Background Allergy to rats is an important occupational health problem. The allergens of rat urine have been well defined but those in rat room dust, a potentially important source of inhalant exposure, have not.

Objective To describe the allergens present in rat room dust and to identify a suitable marker protein which may be used to quantify airborne rat allergen. Methods Dust collected from the air-conditioning system (bulk dust, ‘bd’) and with an air sampler (airborne dust, ‘ad’) were analysed by radioallergosorbent test (RAST) inhibition, immunoblotting and immunoblot inhibition techniques and comparisons made with hair and urine extracts prepared from adult male Wistar rats. Results Extensive crossreactivity was found between the extracts by RAST inhibition under different experimental conditions. Dust was more potent as an inhibitor than other extracts.
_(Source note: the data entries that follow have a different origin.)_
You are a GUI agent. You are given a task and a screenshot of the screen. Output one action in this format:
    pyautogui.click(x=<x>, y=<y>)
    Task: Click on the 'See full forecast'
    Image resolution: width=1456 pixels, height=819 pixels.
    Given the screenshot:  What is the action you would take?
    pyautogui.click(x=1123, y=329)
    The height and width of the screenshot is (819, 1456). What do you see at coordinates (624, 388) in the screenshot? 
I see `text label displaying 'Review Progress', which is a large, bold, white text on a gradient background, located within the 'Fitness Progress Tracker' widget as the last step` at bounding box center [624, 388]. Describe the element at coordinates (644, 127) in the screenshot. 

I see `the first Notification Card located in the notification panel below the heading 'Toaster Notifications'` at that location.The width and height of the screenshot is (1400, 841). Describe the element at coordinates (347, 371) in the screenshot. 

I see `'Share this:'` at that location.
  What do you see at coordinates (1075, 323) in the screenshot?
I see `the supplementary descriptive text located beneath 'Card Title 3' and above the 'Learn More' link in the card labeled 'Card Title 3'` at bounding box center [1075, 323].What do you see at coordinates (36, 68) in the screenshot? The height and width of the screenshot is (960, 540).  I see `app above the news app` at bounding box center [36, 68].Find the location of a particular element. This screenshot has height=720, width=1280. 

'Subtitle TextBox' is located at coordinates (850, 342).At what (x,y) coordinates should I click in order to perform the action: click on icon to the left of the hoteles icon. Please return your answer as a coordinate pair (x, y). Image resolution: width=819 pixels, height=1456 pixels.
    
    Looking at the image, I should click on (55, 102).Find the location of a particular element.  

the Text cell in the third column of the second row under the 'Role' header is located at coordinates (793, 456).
The immunoblotting patterns of both dusts were similar although ‘ad’ contained an allergen at 29kDa not found in ‘bd’. Forty-two sera from rat allergic subjects were used to identify 18 allergens in ‘bd’. Three ‘major’ allergens were found; 100% of subjects had immunoglobulin (Ig)E to a 44 kDa allergen and 74% and 88% of subjects had IgE with bound to the 20.5 and 17 kDa allergens respectively. Immunoblot inhibition experiments identified the 17 kDa dust allergen as α2u-globulin (Rat nI). Conclusions Rat dust is a complex allergenic source. The 17 kDa dust allergen has immunological identity with Rat nl and is a suitable marker protein for the quantitation of airborne rat allergen.